# EXCERPTED DATA
※ ※ ※

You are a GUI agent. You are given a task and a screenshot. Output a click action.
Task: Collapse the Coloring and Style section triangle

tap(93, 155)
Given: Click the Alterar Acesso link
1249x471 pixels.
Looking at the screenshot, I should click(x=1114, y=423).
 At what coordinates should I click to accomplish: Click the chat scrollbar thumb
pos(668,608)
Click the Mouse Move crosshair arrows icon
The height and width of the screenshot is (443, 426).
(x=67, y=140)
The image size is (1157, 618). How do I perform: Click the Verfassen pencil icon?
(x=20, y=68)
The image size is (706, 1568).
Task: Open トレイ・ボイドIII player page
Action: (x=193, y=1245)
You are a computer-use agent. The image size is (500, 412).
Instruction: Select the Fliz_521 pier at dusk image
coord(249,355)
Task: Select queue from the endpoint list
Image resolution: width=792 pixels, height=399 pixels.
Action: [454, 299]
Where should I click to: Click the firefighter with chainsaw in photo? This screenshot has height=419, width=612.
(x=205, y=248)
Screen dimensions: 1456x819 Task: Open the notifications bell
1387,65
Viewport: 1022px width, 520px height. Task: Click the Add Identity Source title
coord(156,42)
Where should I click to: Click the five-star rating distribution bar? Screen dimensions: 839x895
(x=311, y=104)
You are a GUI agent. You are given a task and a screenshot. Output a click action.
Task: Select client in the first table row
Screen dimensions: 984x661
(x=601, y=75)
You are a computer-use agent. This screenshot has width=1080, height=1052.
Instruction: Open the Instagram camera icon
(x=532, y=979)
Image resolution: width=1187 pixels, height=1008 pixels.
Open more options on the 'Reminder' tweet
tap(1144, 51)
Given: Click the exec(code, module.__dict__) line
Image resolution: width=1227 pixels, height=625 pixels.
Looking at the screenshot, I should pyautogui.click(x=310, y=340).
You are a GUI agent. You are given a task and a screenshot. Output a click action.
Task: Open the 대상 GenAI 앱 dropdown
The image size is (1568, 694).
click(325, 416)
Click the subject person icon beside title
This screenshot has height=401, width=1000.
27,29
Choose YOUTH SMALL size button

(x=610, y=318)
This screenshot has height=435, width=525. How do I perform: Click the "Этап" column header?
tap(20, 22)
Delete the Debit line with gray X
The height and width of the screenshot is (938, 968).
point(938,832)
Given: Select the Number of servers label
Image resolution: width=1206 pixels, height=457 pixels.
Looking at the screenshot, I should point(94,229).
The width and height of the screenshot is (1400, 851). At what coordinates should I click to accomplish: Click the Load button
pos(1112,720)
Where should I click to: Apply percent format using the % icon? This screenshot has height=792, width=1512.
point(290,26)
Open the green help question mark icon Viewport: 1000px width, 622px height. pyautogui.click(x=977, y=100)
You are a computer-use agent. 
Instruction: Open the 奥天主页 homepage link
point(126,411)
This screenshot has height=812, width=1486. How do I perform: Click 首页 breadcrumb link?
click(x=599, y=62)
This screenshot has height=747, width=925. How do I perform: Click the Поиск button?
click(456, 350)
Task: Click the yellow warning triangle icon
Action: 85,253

※ ※ ※

# GOAL OF THE EXERCISE
Copy out this listing line for line, with no changes.

# REPLY
You are a GUI agent. You are given a task and a screenshot. Output a click action.
Task: Collapse the Coloring and Style section triangle

tap(93, 155)
Given: Click the Alterar Acesso link
1249x471 pixels.
Looking at the screenshot, I should click(x=1114, y=423).
 At what coordinates should I click to accomplish: Click the chat scrollbar thumb
pos(668,608)
Click the Mouse Move crosshair arrows icon
The height and width of the screenshot is (443, 426).
(x=67, y=140)
The image size is (1157, 618). How do I perform: Click the Verfassen pencil icon?
(x=20, y=68)
The image size is (706, 1568).
Task: Open トレイ・ボイドIII player page
Action: (x=193, y=1245)
You are a computer-use agent. The image size is (500, 412).
Instruction: Select the Fliz_521 pier at dusk image
coord(249,355)
Task: Select queue from the endpoint list
Image resolution: width=792 pixels, height=399 pixels.
Action: [454, 299]
Where should I click to: Click the firefighter with chainsaw in photo? This screenshot has height=419, width=612.
(x=205, y=248)
Screen dimensions: 1456x819 Task: Open the notifications bell
1387,65
Viewport: 1022px width, 520px height. Task: Click the Add Identity Source title
coord(156,42)
Where should I click to: Click the five-star rating distribution bar? Screen dimensions: 839x895
(x=311, y=104)
You are a GUI agent. You are given a task and a screenshot. Output a click action.
Task: Select client in the first table row
Screen dimensions: 984x661
(x=601, y=75)
You are a computer-use agent. This screenshot has width=1080, height=1052.
Instruction: Open the Instagram camera icon
(x=532, y=979)
Image resolution: width=1187 pixels, height=1008 pixels.
Open more options on the 'Reminder' tweet
tap(1144, 51)
Given: Click the exec(code, module.__dict__) line
Image resolution: width=1227 pixels, height=625 pixels.
Looking at the screenshot, I should pyautogui.click(x=310, y=340).
You are a GUI agent. You are given a task and a screenshot. Output a click action.
Task: Open the 대상 GenAI 앱 dropdown
The image size is (1568, 694).
click(325, 416)
Click the subject person icon beside title
This screenshot has height=401, width=1000.
27,29
Choose YOUTH SMALL size button

(x=610, y=318)
This screenshot has height=435, width=525. How do I perform: Click the "Этап" column header?
tap(20, 22)
Delete the Debit line with gray X
The height and width of the screenshot is (938, 968).
point(938,832)
Given: Select the Number of servers label
Image resolution: width=1206 pixels, height=457 pixels.
Looking at the screenshot, I should point(94,229).
The width and height of the screenshot is (1400, 851). At what coordinates should I click to accomplish: Click the Load button
pos(1112,720)
Where should I click to: Apply percent format using the % icon? This screenshot has height=792, width=1512.
point(290,26)
Open the green help question mark icon Viewport: 1000px width, 622px height. pyautogui.click(x=977, y=100)
You are a computer-use agent. 
Instruction: Open the 奥天主页 homepage link
point(126,411)
This screenshot has height=812, width=1486. How do I perform: Click 首页 breadcrumb link?
click(x=599, y=62)
This screenshot has height=747, width=925. How do I perform: Click the Поиск button?
click(456, 350)
Task: Click the yellow warning triangle icon
Action: 85,253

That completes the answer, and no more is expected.